The third track on Panda Bear’s ‘Tomboy’, Slow Motion, starts so well. A stark dub echo shimmers like the Jamaican breeze, a two-note keyboard line played underwater hits, and Noah Lennox’s massive, unmistakable voice grandly booms. The problem is the ideas run out about halfway through – there’s just a loop and a stumble to a halt. It’s far from unpleasant, but one expects a little more from him than ‘not bad’.

It’s a pretty great summing up of the record – Panda Bear, the man behind one of the most important albums of the last decade, ‘Person Pitch’, and one of the most important bands, Animal Collective, is a gifted musician. And on his fourth solo album, it sounds really nice, he’s confident in his abilities, and has lots of radical ideas to feed into his music. The problem is that he doesn’t really do much with them besides meander.
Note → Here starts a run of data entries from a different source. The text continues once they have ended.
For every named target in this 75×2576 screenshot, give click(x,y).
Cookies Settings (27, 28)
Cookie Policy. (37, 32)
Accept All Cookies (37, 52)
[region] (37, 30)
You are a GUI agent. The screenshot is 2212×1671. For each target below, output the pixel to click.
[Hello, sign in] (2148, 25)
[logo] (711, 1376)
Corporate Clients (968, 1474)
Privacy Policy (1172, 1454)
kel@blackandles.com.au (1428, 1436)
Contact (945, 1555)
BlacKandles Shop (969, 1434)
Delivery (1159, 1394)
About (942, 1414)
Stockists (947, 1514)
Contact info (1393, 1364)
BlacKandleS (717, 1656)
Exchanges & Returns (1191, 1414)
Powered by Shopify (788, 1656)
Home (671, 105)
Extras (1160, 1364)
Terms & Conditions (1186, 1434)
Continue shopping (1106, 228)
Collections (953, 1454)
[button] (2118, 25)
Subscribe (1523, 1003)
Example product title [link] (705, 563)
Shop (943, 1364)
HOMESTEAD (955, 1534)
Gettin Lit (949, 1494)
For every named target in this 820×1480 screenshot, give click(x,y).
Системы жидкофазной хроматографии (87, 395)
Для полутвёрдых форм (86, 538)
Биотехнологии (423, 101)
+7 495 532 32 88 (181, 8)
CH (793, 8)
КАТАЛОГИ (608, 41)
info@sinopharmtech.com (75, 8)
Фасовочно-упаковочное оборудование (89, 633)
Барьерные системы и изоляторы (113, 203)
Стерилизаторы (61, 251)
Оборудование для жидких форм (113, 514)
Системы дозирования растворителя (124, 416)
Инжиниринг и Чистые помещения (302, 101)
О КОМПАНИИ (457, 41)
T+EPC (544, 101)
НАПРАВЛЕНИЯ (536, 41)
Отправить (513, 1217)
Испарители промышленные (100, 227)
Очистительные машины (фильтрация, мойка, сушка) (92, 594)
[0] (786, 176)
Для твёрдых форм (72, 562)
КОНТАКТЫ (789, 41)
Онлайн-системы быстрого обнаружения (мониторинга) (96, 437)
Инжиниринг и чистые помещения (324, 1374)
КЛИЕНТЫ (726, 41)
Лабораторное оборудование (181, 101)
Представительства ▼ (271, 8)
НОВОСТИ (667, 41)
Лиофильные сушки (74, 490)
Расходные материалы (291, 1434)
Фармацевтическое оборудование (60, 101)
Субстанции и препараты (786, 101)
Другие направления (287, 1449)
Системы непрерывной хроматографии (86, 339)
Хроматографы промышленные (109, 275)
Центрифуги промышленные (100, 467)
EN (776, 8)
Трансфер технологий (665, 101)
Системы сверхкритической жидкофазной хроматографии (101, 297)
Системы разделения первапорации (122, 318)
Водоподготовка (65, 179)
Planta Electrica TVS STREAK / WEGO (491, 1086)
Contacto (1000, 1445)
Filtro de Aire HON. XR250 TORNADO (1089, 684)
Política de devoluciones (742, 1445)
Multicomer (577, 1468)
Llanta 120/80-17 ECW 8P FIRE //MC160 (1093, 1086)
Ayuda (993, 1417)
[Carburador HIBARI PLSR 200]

Of course, this meandering is something important to the music of Panda Bear and by extension, Animal Collective. For all their very justified acclaim, it’s hard to think of a genuinely spotless album they’ve made apart from ‘Merriweather…’ – their genius was always combining perfect structure with the more divergent aspects of experimental music. And this album is full of brilliant chance encounters – a flash of primordial dubstep on Last Night At The Jetty, the sensual starkness of the Doors-meet-Branca in Indochina track Sheherezade, the iridescent twitchiness of Friendship Bracelet. It’s just a pity these moments don’t lead anywhere.

Lost, somehow, is the thrill, the sheer ambition that made ‘Person Pitch’ such a brilliant record. There’s something starker about these songs, a stripped-down aesthetic that extends from the sonic palate to the black and white artwork. This is interesting considering the behind-the-scenes stories – recorded in his new homeland Portugal (he moved to Lisbon to be with his wife Fernanda Pereira), ‘Tomboy’ has been pushed back months and months, with several singles on different labels around the world – hardly suggest merciless focus.

Rather, it seems like he’s branching out, not satisfied to stick to a formula, though satisfied to rest a while, develop as a ‘proper artist’, one with things like themes and periods and let others handle that whole ‘re-inventing pop music’ thing. There’s a pleasing elder-statesman vibe to the lyrics, from the advice-giving opening lines of Slow Motion – “So they say practice makes you perfect / So they say you can’t teach an old dog / Everyone knows what they always say / [But] It’s what they don’t say / That’s what counts” – to titles like You Can Count On Me with his first lyric “I am out here for you” to “When there are hard times, I’ll step it up” on Surfer’s Hymn.

It’s a father-figure album. He has influenced, employed and put out a huge number of a great artists (from Ariel Pink to Toro Y Moi to Zomby), has a place in the canon already paid for and released some of the best music of our era. Now, he’s offering sturdiness, on an album that never really goes above decent.